▶ [SHORT PROBLEM]: Output the lines of the data verbatim, beginning with the line that contains "Click the dy = +17.761 dBV readout" and ending with the line that contains "The width and height of the screenshot is (2302, 1314).", both included.

[Items from a data source]

━━━━━━━━━━━━━━━━

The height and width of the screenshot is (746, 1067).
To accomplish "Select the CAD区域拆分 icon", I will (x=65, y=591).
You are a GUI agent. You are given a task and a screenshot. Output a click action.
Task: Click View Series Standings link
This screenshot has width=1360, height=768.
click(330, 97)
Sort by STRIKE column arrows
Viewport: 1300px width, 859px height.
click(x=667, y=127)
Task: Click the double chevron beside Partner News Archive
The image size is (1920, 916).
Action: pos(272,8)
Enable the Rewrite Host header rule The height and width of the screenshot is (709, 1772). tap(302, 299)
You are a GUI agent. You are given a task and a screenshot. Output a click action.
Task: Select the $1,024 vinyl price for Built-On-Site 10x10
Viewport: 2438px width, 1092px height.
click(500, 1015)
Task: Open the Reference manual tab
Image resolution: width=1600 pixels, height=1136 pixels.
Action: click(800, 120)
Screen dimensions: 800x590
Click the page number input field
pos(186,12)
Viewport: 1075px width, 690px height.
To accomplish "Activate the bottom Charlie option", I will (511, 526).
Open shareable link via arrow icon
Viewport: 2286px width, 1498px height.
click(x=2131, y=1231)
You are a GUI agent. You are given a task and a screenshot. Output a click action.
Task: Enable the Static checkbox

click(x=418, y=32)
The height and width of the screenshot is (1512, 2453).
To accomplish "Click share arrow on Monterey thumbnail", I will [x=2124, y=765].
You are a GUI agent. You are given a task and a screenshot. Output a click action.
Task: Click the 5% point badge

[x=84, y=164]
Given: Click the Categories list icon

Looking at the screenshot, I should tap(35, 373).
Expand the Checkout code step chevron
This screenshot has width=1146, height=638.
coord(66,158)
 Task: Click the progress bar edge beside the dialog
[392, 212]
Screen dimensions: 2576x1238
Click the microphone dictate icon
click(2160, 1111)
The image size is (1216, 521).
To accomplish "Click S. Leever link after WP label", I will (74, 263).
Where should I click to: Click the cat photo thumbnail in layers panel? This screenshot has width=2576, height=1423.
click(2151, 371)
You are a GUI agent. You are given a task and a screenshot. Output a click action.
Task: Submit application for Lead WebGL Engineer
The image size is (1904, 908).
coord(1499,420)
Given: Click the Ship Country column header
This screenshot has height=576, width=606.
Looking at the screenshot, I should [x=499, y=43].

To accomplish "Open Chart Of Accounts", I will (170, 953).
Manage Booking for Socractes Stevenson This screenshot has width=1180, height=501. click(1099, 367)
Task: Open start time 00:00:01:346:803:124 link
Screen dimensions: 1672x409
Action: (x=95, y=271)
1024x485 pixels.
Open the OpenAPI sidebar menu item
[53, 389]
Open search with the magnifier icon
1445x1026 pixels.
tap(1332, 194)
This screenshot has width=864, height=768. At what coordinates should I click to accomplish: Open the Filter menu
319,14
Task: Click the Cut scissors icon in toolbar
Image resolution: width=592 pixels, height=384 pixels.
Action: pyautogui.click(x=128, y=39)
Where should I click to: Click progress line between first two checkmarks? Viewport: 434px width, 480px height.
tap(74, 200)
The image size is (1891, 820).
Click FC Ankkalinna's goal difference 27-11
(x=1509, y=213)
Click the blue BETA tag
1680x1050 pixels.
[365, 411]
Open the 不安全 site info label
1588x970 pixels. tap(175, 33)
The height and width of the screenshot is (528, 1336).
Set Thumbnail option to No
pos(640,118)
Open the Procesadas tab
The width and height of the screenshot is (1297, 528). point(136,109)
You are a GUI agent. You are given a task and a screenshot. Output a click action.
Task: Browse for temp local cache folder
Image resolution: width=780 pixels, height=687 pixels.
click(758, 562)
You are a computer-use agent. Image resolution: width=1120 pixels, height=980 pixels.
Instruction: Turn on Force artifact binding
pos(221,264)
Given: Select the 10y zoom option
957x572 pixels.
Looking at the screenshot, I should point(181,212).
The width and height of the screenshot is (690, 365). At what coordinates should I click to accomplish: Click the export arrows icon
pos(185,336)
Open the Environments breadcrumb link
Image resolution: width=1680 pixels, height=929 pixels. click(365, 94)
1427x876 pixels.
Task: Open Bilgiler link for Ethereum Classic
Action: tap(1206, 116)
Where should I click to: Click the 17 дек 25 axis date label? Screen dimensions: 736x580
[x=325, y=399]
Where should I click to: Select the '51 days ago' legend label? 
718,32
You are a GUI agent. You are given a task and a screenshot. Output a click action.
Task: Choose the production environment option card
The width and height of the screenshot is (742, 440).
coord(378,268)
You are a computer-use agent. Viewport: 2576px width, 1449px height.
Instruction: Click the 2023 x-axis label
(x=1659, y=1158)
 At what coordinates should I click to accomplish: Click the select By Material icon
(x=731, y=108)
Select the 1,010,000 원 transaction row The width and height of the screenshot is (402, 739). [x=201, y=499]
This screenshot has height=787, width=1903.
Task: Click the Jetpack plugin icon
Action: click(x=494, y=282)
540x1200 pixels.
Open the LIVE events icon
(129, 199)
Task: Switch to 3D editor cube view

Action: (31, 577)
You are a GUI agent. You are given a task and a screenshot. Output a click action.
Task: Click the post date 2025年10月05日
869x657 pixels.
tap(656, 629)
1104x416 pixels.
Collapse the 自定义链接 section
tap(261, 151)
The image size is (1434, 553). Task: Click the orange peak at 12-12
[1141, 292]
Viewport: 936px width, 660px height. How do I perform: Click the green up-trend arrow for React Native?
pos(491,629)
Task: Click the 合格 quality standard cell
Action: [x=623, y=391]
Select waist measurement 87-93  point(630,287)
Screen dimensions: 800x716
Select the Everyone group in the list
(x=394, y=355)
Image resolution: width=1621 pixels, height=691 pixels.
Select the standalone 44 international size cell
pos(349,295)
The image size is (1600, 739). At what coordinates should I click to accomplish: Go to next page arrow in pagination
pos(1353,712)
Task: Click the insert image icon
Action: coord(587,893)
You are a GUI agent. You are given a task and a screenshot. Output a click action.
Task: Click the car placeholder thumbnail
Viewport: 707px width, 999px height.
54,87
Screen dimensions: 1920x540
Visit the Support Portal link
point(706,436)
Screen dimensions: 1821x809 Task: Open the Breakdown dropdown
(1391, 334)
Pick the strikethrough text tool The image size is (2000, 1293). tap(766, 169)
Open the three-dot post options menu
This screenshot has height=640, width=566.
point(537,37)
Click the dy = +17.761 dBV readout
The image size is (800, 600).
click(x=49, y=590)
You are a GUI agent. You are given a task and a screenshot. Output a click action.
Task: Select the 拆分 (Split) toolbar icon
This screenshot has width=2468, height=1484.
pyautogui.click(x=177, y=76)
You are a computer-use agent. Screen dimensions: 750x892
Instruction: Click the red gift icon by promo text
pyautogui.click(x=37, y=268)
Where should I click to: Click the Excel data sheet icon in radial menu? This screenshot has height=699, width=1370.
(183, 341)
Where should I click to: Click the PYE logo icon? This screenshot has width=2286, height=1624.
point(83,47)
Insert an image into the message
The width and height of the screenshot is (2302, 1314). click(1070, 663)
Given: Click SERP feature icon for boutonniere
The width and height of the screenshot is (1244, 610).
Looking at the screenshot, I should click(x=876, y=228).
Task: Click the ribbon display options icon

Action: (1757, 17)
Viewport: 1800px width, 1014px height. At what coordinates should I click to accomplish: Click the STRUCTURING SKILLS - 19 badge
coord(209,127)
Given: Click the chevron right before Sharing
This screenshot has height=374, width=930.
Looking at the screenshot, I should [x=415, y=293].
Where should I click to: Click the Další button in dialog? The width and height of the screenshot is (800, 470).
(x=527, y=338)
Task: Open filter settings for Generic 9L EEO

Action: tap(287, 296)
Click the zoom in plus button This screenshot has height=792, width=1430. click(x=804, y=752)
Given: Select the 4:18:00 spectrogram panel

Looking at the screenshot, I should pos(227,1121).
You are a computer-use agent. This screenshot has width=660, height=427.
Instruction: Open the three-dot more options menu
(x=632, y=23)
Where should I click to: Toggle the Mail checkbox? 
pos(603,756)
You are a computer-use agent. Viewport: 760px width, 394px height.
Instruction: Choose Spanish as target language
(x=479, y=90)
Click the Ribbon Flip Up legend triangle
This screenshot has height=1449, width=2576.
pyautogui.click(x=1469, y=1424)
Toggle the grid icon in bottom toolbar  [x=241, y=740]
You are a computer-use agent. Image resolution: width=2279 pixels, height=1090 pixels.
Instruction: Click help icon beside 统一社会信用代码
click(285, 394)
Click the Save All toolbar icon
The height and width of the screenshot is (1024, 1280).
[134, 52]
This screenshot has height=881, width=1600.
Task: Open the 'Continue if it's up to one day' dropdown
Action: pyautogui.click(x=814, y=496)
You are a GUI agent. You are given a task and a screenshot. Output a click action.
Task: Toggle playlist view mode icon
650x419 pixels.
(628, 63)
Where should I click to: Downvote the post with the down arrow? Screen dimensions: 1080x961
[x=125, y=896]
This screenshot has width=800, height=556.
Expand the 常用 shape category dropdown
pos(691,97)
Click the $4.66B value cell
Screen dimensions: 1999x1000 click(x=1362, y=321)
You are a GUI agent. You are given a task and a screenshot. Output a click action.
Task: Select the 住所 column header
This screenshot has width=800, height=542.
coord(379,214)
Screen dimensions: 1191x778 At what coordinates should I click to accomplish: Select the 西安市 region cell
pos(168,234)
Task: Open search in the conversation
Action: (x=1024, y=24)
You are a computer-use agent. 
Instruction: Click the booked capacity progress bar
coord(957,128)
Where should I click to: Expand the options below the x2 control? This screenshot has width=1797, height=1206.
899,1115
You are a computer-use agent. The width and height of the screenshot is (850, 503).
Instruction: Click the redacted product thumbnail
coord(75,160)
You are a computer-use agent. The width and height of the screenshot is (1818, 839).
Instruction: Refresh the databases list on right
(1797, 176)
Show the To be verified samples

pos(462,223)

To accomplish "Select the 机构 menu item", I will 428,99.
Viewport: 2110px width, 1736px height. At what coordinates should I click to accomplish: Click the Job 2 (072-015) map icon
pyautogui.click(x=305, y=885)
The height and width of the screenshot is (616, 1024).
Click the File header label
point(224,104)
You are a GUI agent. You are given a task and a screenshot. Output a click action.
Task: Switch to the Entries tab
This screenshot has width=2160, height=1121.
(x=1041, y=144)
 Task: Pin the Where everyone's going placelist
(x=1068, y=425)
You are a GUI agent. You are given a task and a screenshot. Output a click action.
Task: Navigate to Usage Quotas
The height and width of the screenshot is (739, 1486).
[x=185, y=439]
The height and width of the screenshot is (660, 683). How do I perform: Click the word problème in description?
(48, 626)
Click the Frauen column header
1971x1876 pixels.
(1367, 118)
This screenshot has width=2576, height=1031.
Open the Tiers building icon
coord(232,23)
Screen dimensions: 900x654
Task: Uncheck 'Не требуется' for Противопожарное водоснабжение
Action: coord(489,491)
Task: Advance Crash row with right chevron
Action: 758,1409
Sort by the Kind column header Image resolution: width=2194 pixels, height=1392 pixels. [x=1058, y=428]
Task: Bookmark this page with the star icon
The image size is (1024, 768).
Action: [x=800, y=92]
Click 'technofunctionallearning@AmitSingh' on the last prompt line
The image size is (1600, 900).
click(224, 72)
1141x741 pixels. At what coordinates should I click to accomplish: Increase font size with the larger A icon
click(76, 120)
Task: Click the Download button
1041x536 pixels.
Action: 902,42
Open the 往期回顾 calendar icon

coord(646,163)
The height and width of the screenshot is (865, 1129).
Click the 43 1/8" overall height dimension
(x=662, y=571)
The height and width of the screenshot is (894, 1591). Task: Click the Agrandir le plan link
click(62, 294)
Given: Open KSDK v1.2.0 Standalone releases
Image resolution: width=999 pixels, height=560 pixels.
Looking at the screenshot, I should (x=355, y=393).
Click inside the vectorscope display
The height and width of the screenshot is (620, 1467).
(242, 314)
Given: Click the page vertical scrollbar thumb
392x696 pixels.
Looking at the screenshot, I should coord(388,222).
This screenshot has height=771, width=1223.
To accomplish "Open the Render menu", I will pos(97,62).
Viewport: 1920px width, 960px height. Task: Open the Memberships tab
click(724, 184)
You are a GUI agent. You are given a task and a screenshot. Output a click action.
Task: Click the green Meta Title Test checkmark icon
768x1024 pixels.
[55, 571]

━━━━━━━━━━━━━━━━

▶ [SOLUTION FOR THIS TASK]:
Click the dy = +17.761 dBV readout
The image size is (800, 600).
click(x=49, y=590)
You are a GUI agent. You are given a task and a screenshot. Output a click action.
Task: Select the 拆分 (Split) toolbar icon
This screenshot has width=2468, height=1484.
pyautogui.click(x=177, y=76)
You are a computer-use agent. Screen dimensions: 750x892
Instruction: Click the red gift icon by promo text
pyautogui.click(x=37, y=268)
Where should I click to: Click the Excel data sheet icon in radial menu? This screenshot has height=699, width=1370.
(183, 341)
Where should I click to: Click the PYE logo icon? This screenshot has width=2286, height=1624.
point(83,47)
Insert an image into the message
The width and height of the screenshot is (2302, 1314). click(1070, 663)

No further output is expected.